×
Busfahrer missachtet Vortrittsrecht

Fragwürdige Reaktion der VBG zu Vorfall in Effretikon

An einem Fussgängerstreifen in Effretikon ignorierte ein Buschauffeur kürzlich das Vortrittsrecht zweier Passanten. Doch anstatt sich zu entschuldigen, kam es zum Streit.

Redaktion
Tamedia
Dienstag, 23. November 2021, 10:55 Uhr Busfahrer missachtet Vortrittsrecht

Wie die Zeitung «20 Minuten» berichtete, wollte kürzlich ein Mann zusammen mit seinem dreijährigen Sohn einen Zebrastreifen in Effretikon überqueren. «Vorbildlich blieben wir stehen und warteten, bis der Bus anhält und wir sicher über die Strasse können», erzählt er. Doch anstatt zu verlangsamen, sei der Bus im gleichen Tempo weitergefahren. Der Bus sei erst kurz nach dem Fussgängerstreifen zum Stillstand gekommen.
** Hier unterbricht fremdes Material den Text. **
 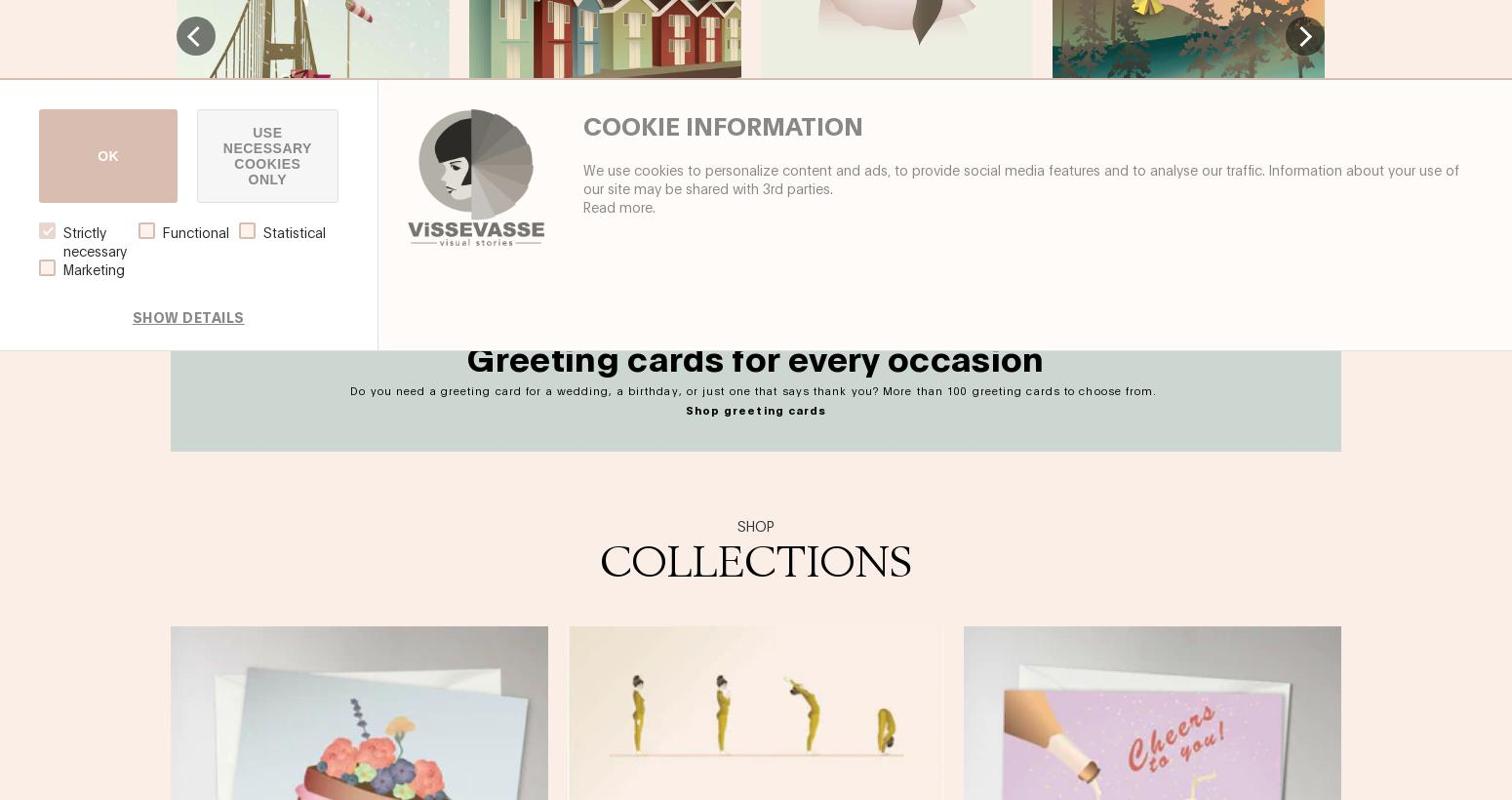 What do you see at coordinates (467, 208) in the screenshot?
I see `'SWEDEN Archipelago - poster'` at bounding box center [467, 208].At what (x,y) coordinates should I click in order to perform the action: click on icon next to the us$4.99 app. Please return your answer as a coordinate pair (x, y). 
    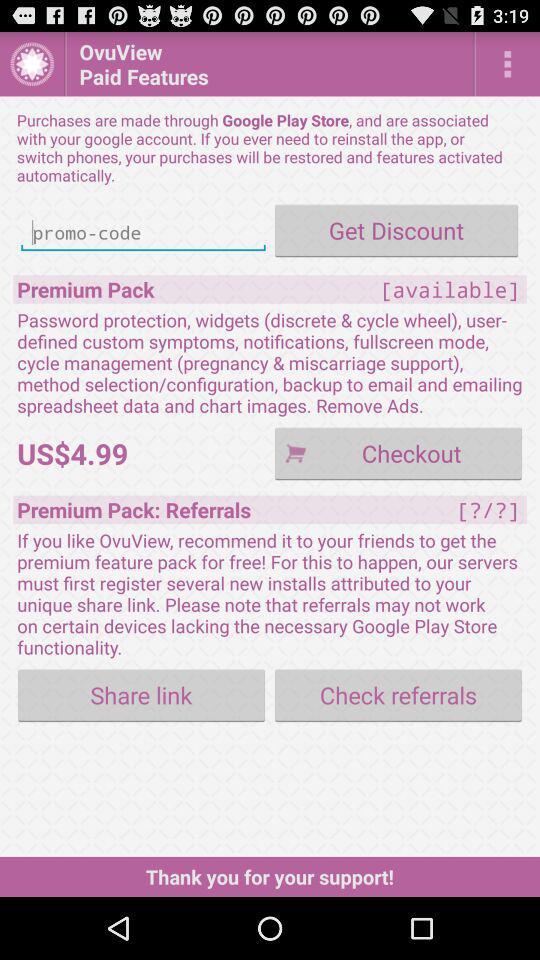
    Looking at the image, I should click on (398, 453).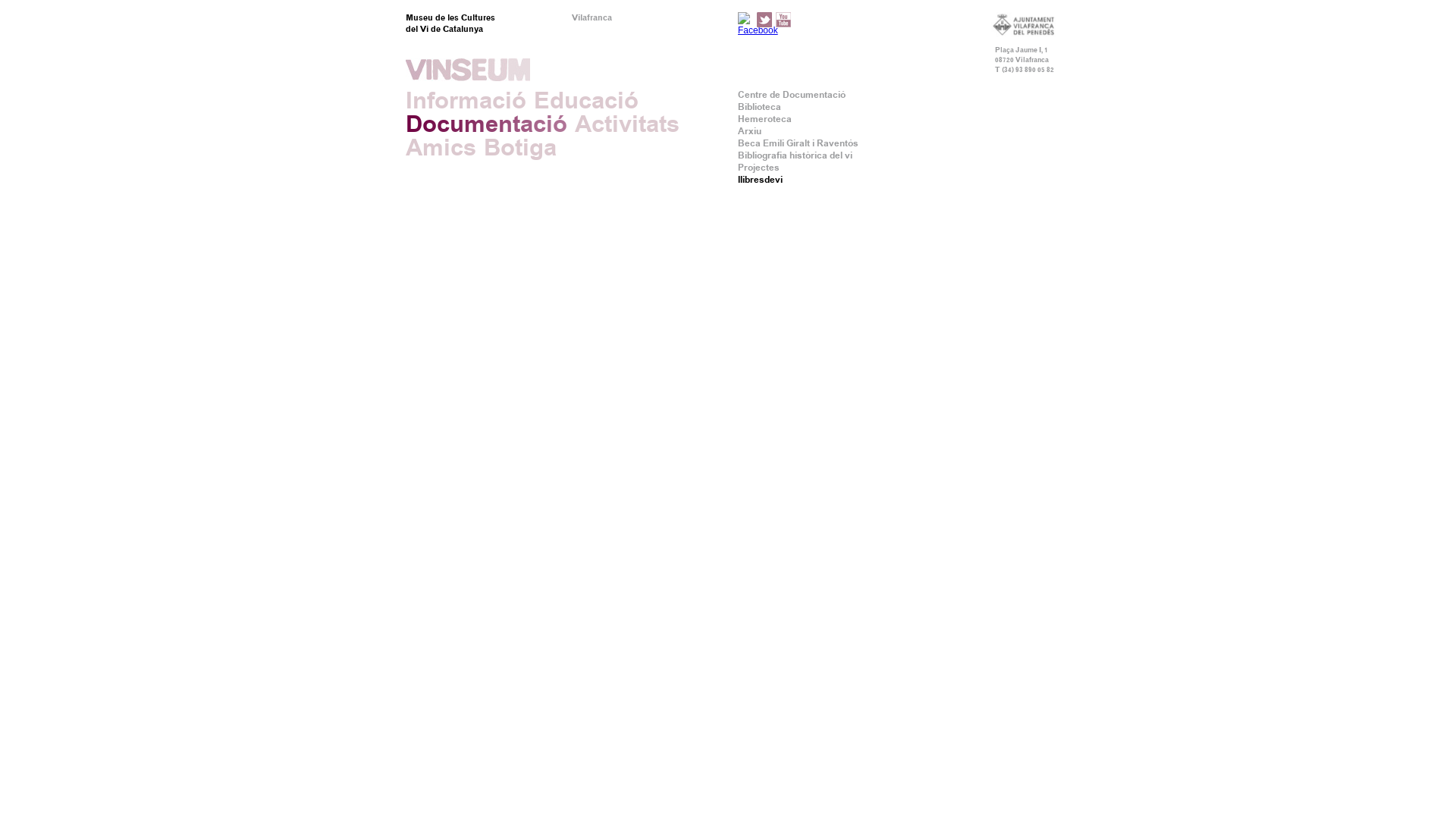 The image size is (1456, 819). I want to click on 'Projectes', so click(758, 167).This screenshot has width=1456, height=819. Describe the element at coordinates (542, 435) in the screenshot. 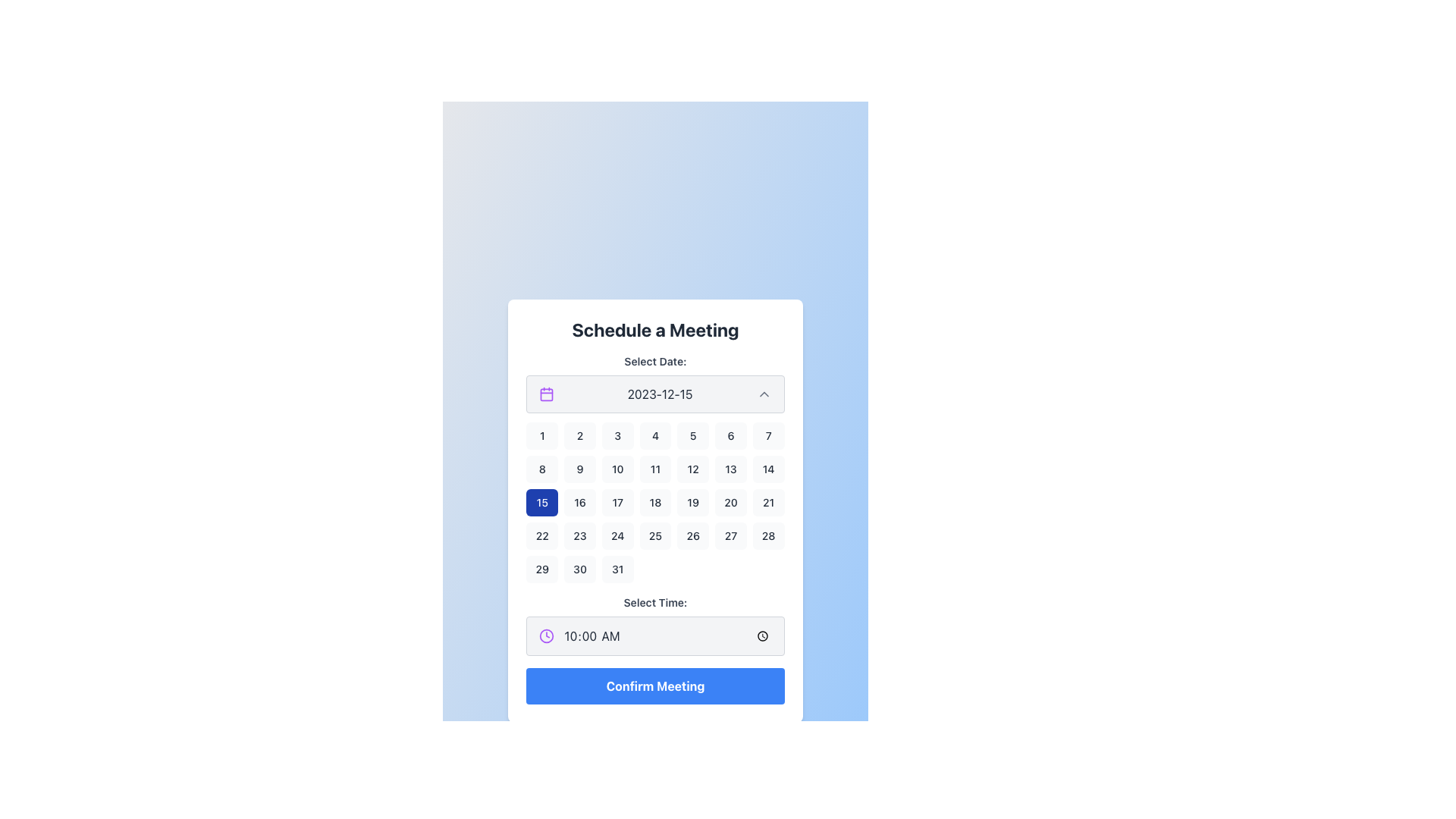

Doch anstelle einer Entschuldigung folgte laut dem Mann ein Streit. «Als ich ihn fragte, ob er uns denn nicht gesehen hätte, meinte er frech: Haben Sie denn nicht gesehen, wie schnell ich unterwegs bin? Mit über 30 Passagieren an Bord kann ich bei dieser Geschwindigkeit doch nicht einfach bremsen.» Auf die Frage, ob vorausschauendes Fahren bei ihm kein Thema sei, habe ihm der Chauffeur den Mittelfinger gezeigt und sei weitergefahren. 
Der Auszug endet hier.